わずか20年足らずの間に、こんなに誤った認識が広まっているというのは驚くべきことです。東ドイツは共産党だけが実権を握っていた独裁国家であり、政府を批判する論文を発表するだけで刑務所に押し込められる危険がありました。

 今年ドイツでは壁崩壊という歴史的な出来事を思い起こす式典が行われたり、テレビや新聞が集中的な報道を行ったりする予定です。壁で分断されていたベルナウアー・シュトラーセ(Bernauer Strasse)一帯を、「ベルリンの壁を思い起こすための記念施設」として整備する計画も進んでいます。ミッテ区とヴェディング区の境であるこの通りには「ベルリンの壁について考えるための資料センター(Dokementationszentrum Berliner Mauer)」という施設もあり、分断の歴史について学ぶ上で最も重要な場所です。

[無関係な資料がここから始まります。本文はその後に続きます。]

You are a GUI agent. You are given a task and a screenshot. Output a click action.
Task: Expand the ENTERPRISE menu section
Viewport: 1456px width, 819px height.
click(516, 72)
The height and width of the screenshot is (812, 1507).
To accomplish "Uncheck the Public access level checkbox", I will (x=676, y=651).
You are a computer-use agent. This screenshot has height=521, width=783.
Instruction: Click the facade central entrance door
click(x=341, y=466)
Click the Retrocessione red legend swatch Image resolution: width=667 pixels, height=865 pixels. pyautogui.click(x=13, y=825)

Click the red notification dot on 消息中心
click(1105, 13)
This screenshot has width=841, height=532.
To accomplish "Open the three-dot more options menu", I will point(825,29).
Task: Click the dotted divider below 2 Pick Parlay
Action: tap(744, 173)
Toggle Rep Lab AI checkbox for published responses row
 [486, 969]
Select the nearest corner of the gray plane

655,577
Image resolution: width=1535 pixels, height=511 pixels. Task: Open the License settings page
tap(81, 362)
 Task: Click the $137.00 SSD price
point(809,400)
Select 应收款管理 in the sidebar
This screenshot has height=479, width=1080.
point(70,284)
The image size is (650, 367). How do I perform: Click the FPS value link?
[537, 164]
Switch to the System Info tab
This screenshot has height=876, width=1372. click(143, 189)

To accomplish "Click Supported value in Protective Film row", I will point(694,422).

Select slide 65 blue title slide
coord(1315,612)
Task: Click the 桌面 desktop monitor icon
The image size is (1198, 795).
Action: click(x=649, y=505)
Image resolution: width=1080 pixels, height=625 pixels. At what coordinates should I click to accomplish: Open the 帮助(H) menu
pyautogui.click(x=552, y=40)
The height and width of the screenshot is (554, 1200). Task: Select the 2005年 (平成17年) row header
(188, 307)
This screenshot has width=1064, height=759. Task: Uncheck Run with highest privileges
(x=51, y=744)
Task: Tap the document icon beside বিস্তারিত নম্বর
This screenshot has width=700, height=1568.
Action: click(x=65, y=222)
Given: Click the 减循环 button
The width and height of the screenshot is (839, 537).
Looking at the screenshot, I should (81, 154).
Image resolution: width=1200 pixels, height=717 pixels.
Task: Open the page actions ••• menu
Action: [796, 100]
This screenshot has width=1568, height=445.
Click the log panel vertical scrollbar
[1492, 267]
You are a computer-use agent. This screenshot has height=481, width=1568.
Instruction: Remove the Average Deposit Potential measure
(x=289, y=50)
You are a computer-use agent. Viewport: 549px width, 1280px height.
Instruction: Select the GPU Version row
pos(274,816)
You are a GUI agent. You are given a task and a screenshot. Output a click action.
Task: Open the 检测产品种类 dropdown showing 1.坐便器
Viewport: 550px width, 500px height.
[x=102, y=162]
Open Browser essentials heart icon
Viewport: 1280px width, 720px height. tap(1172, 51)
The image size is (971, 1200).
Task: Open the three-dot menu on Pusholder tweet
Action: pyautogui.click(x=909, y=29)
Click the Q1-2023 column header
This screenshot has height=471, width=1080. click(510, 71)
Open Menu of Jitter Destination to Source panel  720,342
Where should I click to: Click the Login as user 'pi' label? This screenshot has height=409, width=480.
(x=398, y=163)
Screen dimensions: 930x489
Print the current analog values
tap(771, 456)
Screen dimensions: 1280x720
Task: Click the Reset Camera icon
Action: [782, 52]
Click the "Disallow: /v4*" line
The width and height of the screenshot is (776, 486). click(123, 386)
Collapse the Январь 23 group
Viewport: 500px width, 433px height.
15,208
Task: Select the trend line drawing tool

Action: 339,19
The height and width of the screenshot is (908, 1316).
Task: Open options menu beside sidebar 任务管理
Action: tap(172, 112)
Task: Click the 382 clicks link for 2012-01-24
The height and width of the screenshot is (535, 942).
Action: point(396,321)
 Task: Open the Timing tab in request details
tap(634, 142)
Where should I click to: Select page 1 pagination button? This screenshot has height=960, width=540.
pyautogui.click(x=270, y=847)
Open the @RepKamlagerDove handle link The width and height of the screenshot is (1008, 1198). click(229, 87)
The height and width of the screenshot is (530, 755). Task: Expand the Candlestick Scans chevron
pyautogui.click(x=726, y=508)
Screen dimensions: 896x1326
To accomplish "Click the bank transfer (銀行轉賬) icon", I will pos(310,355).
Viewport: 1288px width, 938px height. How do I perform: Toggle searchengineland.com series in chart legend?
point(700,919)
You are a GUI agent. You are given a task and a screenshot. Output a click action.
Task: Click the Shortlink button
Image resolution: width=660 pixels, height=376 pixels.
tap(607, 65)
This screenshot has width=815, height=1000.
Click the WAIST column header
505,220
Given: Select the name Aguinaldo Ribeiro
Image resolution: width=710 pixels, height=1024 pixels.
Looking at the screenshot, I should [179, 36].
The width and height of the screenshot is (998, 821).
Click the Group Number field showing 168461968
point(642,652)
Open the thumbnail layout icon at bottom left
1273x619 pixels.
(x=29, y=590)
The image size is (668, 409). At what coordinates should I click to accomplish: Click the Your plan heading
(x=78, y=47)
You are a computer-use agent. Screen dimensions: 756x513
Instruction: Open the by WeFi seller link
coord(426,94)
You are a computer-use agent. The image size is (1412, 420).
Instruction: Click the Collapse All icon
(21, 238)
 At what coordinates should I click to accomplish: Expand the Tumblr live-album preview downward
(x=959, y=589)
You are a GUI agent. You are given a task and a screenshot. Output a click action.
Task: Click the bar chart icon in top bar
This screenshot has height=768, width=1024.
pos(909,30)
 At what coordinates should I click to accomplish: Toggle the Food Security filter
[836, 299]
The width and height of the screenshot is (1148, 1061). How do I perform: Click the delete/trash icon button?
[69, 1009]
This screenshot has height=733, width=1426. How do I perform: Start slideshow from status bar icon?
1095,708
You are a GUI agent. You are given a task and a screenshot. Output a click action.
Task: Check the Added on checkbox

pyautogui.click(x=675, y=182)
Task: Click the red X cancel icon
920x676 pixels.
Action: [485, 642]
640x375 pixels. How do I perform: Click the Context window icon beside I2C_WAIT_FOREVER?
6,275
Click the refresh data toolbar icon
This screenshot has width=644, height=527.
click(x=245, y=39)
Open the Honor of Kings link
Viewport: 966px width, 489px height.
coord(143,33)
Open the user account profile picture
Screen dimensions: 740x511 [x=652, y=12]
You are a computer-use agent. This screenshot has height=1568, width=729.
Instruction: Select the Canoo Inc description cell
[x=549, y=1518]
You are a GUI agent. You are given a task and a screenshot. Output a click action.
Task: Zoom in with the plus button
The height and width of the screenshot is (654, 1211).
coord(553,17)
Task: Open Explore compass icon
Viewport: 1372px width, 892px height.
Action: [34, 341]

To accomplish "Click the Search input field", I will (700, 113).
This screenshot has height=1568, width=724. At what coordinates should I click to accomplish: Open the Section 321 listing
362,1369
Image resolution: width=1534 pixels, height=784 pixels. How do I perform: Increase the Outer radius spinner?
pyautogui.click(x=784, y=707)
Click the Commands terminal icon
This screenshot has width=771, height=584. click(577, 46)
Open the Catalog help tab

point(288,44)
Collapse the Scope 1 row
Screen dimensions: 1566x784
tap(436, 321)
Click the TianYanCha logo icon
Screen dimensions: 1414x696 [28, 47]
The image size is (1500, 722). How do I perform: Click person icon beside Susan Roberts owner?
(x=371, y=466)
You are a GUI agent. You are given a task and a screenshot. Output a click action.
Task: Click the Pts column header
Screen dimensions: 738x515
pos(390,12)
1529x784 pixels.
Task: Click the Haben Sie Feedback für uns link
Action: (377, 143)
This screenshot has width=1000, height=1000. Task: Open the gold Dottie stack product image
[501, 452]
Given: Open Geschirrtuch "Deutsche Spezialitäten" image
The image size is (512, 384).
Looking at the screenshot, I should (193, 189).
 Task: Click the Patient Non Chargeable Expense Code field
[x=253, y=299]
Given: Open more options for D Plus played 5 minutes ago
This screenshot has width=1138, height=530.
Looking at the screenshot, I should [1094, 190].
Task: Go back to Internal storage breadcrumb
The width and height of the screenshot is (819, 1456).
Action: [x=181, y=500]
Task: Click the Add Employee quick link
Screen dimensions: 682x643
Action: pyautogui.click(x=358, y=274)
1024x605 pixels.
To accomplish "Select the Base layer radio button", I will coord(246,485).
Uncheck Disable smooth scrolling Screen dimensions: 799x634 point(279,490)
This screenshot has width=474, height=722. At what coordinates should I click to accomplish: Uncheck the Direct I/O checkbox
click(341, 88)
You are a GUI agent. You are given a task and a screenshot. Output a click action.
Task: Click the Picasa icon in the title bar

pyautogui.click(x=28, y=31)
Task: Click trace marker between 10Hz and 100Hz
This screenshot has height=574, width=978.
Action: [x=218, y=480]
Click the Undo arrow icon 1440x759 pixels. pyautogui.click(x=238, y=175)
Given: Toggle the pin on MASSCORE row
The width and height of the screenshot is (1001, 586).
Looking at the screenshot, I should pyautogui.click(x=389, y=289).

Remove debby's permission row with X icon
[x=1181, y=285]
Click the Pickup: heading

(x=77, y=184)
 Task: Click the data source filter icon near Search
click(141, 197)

 国土を分割されたドイツ人は、東西両陣営の冷戦によって最も深刻な被害を受けた民族の一つです。しかしそれは、ナチスドイツが第二次世界大戦を起こし、欧州全体に大きな被害をもたらしたことの代償でもあります。その意味でも、ベルリンの壁や東西分割の事実をきちんと保存することは重要だと思います。みなさんもベルリンを訪れたら、壁のあった場所に立ってみて下さい。ドイツの首都がいかに複雑な歴史を持っているかを知ることができるでしょう。